Sketch: MSPs go to the funfair
In Richard Lyle’s defence, this was actually the first time he had successfully instigated a debate on funfairs in the Scottish Parliament this year. But then he never gets to talk about them as much as he would like.
The circus bill, which received royal assent in January, had given him a huge opportunity to discuss the nuances of the area, and he seized it, with his crowning moment arriving when he asked a senior lecturer in biodiversity, animal health and comparative medicine how she would prove he was secretly running a circus if he lied about it.
“This is the Wild Animals in Travelling Circuses (Scotland) Bill, but what if I had a wild west show?” he asked. “I might say, ‘I have a wild west show, not a circus’,” he added, enigmatically.
She didn’t know how she would prove that, which really tells you how forensic Scottish Parliament questioning can be.
“What if I were a trainer who had brought up and trained cubs and I said, ‘These are not wild animals’?” he asked. “What would your view be?”
She didn’t have an answer to that either, except to explain that there’s actually quite a tight definition of the concept of a wild animal, regardless of how well Richard Lyle might feel he knows the cub in question.
The point is that he talks about showmen a surprising amount. He brought it up at every stage of the circus bill’s journey through parliament, and he was talking about it again now, as the rural economy committee discussed the transport bill.
On this occasion, the committee had been debating which high emitting vehicles might be granted exemptions from having to pay fines for entering low emission zones, with various MSPs arguing the emergency services should be allowed inside for free, and others questioning if it should go further.
Some thought ambulances should get free access. Others argued for community bus operators to be cut some slack. Jamie Greene questioned if diplomats should get into a LEZ without charge. Others suggested wedding cars, as well as old military vehicles in parades. Murdo Fraser argued that, as a classic car owner, he shouldn’t have to pay.
Lyle, though, argued the exemption should go to travelling funfairs. He was very insistent.
“I support the introduction of low emission zones in cities, towns and villages, where required,” he explained, reasonably “but I have lodged amendment two on behalf of the Scottish section of the Showmen’s Guild because its members might have to drive through low emission zones to erect funfairs at certain times of the year.”

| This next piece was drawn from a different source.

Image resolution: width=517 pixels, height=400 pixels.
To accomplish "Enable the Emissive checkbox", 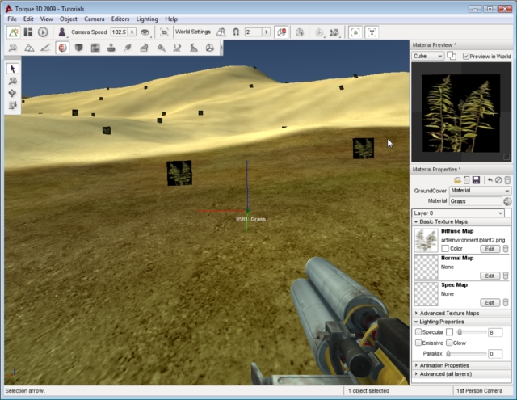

The committee looked somewhat taken aback by this, leading the Uddingston and Bellshill MSP – and convener of the cross-party group on the Scottish Showmen’s Guild – to read out the Oxford English Dictionary definition of a funfair, under the apparent belief that would help.
No one had asked, but it didn’t stop him. Experience seemed to have taught Lyle that waiting to be asked about funfairs is a mistake.
He said: “Due to the type of equipment that showmen have to erect, their vehicles can be large, and most run on diesel. Showmen have types of vehicles that are not on the road every day of the week, so they might keep a vehicle longer than other companies will, which means that a vehicle that they use might not comply with low-emission standards.”
The man is really very keen on funfairs. He’s very much the P T Barnum of the Scottish Parliament. But is a travelling funfair really the top priority here? Keeping in mind the emergency services hadn’t been given an exemption?
Some would no doubt be critical of the idea that funfair staff would be allowed into a low emission zone, but an ambulance would not, but there are lots of ways the system can be made to work. Paramedics could travel in clown cars, for example. Or firefighters could pretend they were on their way to a funfair, while secretly putting out fires.
Of course, the simplest solution would be to merge the emergency services with Scotland’s funfair industry. Sort of like what they did with the Police Scotland merger, but with candy floss.
It’s more or less the natural conclusion to the Christie Report, when you think about it. The cost savings would be just the start, even if it might take time for the public to adapt to dodgem operators being tasked with routine police call-outs.
The whole thing is a can of worms. Lyle has already expressed scepticism over plans for a Workplace Parking Levy, but what would it mean for rollercoasters? How long would they need to pause before it constituted parking? And would Lyle demand an exemption?
The area was obviously controversial, leading Transport Secretary Michael Matheson to plead with the MSPs to drop their various amendments and give vehicles such as emergency services exemptions through regulation, further down the line, rather than at this stage.
And it worked, with the MSPs dropping their amendments covering ambulances, fire engines, police cars, diplomats’ cars, wedding cars, classic cars and vintage military vehicles.
Except Richard Lyle, that is. He insisted on pushing his amendment on funfairs. It was passed.